┌────────
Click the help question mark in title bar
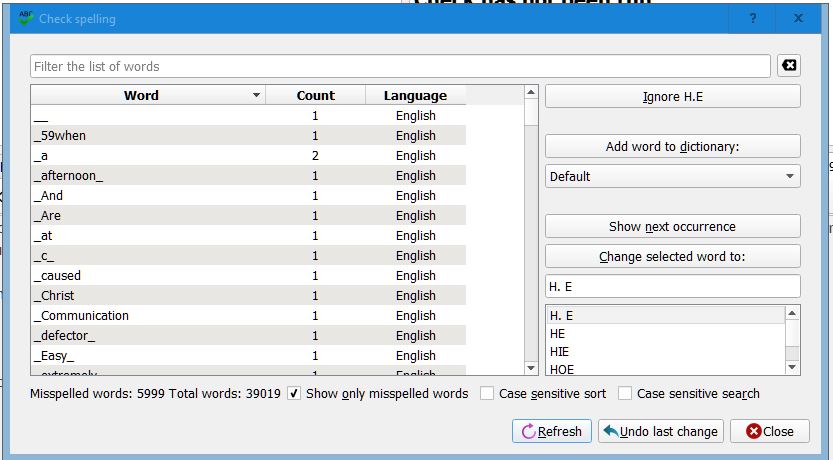Viewport: 833px width, 460px height. pyautogui.click(x=753, y=19)
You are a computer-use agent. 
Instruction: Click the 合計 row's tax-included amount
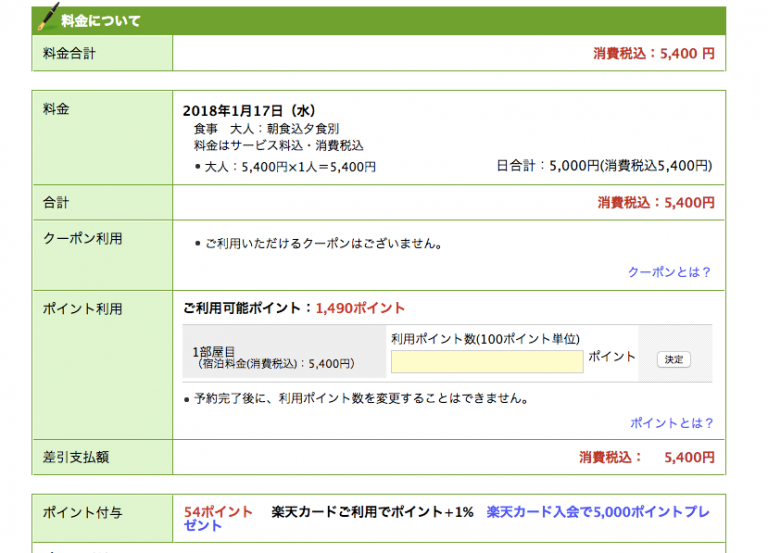656,202
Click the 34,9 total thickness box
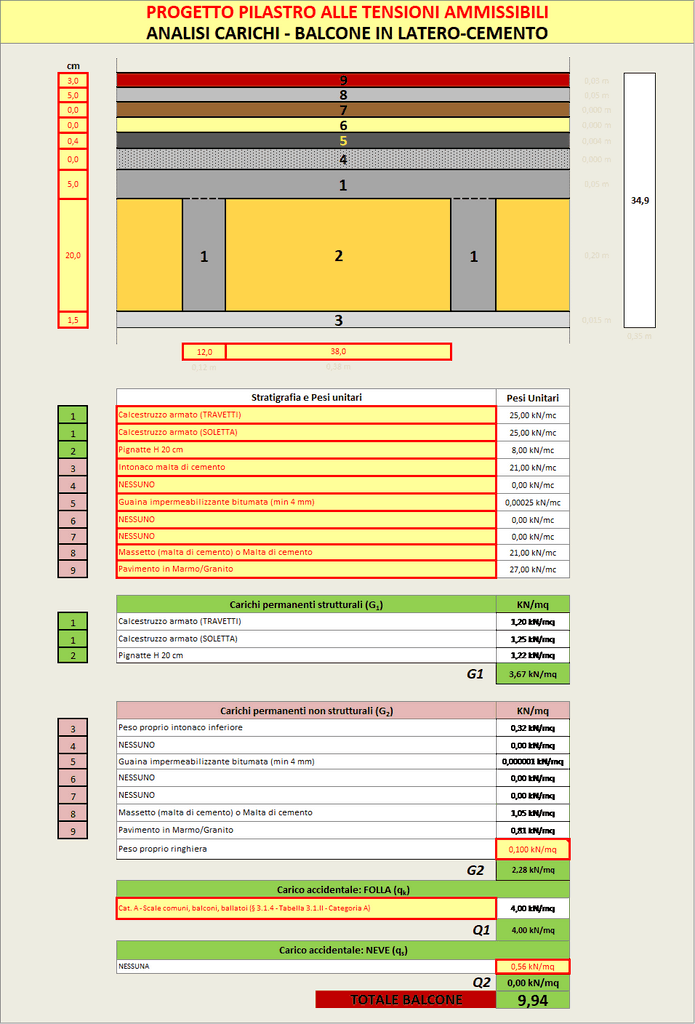 639,200
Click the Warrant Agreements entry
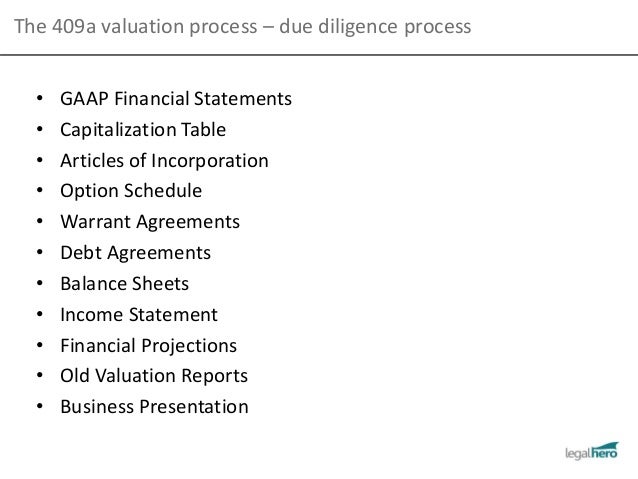The width and height of the screenshot is (638, 479). 150,222
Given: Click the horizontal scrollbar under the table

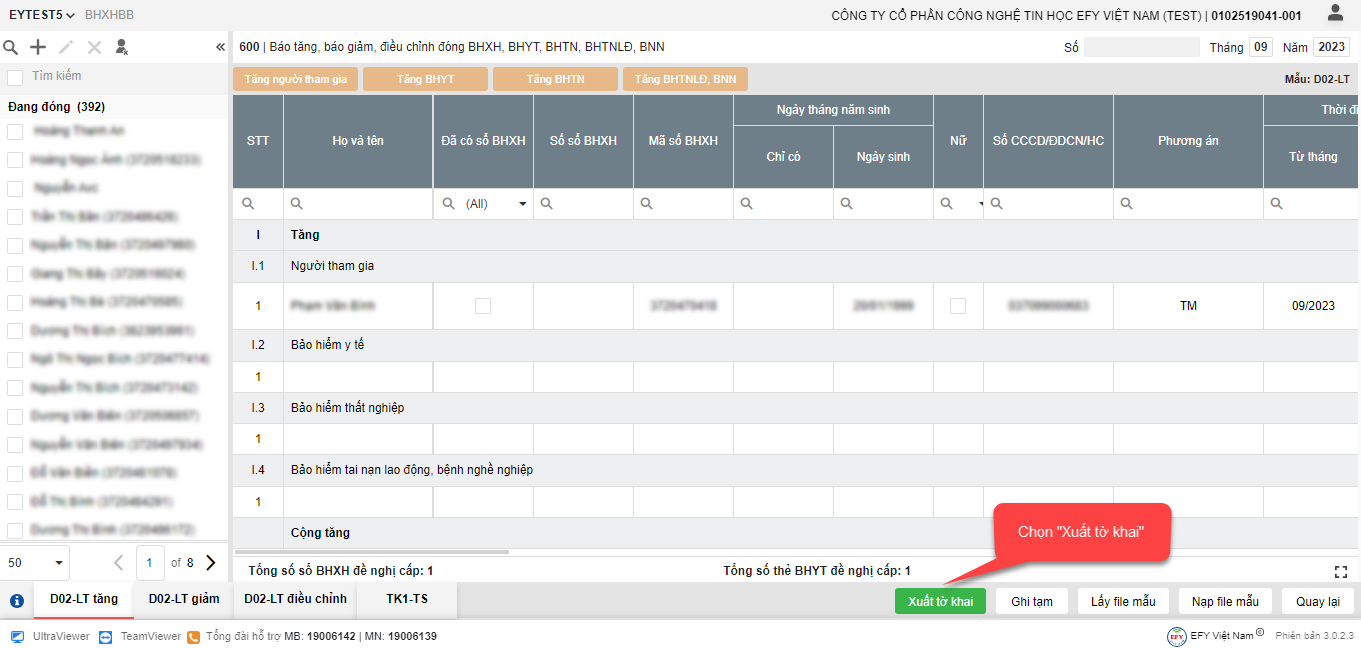Looking at the screenshot, I should tap(372, 552).
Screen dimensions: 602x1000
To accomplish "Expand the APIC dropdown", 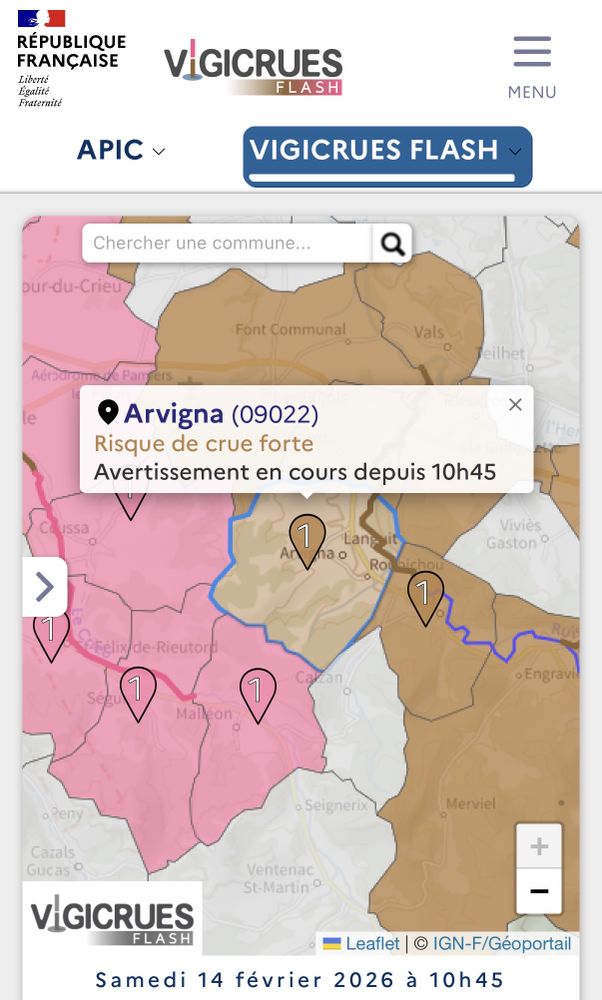I will (x=121, y=150).
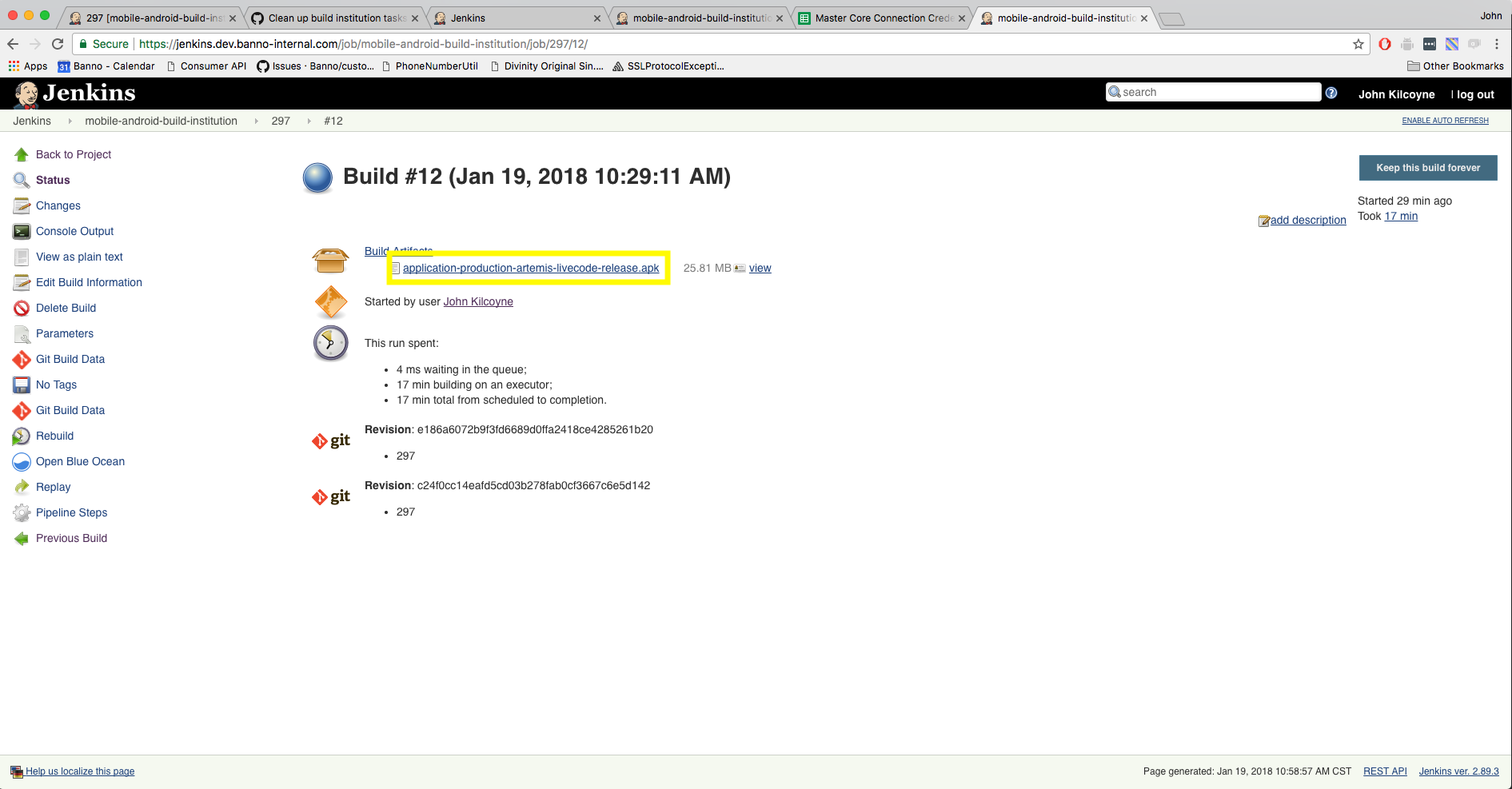Expand breadcrumb arrow after 297
The height and width of the screenshot is (789, 1512).
click(309, 121)
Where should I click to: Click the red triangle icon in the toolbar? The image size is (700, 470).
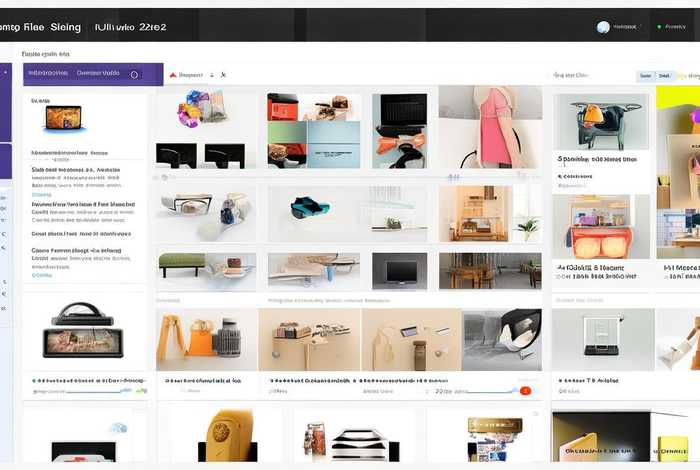click(173, 75)
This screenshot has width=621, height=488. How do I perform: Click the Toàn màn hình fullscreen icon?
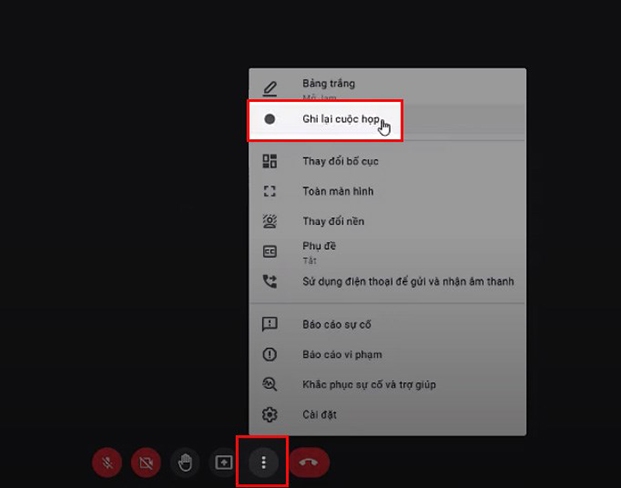coord(269,191)
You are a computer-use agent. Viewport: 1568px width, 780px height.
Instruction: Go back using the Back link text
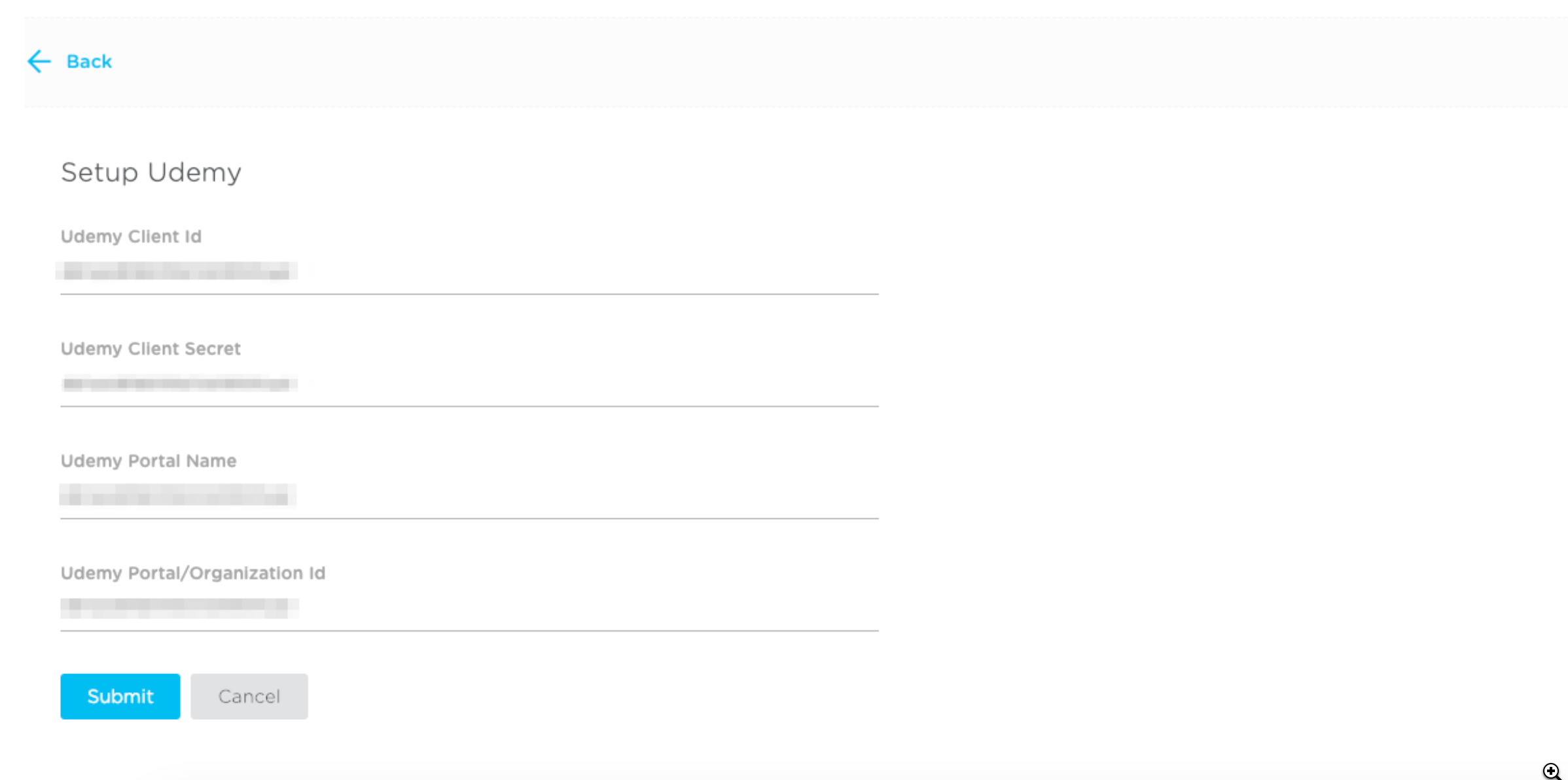point(89,62)
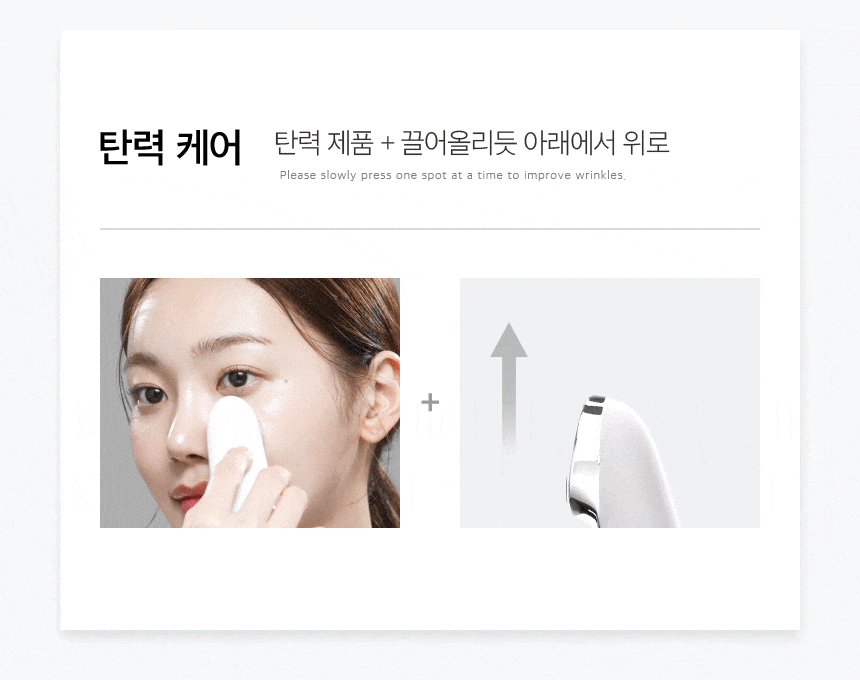This screenshot has height=680, width=860.
Task: Click the woman's ear in photo
Action: (380, 396)
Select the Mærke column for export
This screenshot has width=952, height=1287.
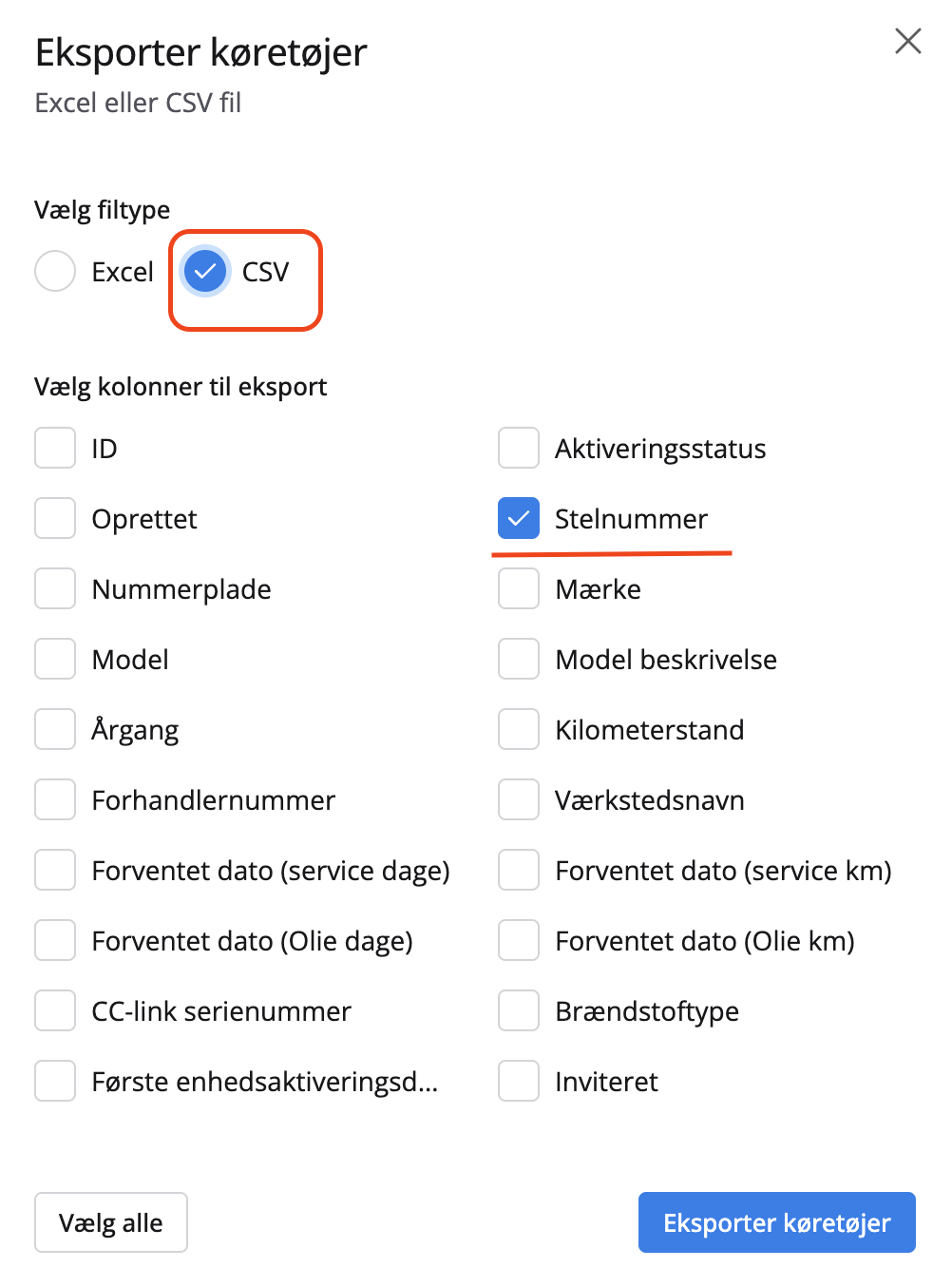(x=518, y=588)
└────────
Description of the task ▸ Write out again, exactly, each line from the one with "Instruction: Go back using the Back link text" to the end of the entries. No pictures go in.

Solved problem ▸
Instruction: Go back using the Back link text
point(89,62)
This screenshot has height=680, width=860.
Task: Click the woman's ear in photo
Action: (380, 396)
Select the Mærke column for export
This screenshot has width=952, height=1287.
(x=518, y=588)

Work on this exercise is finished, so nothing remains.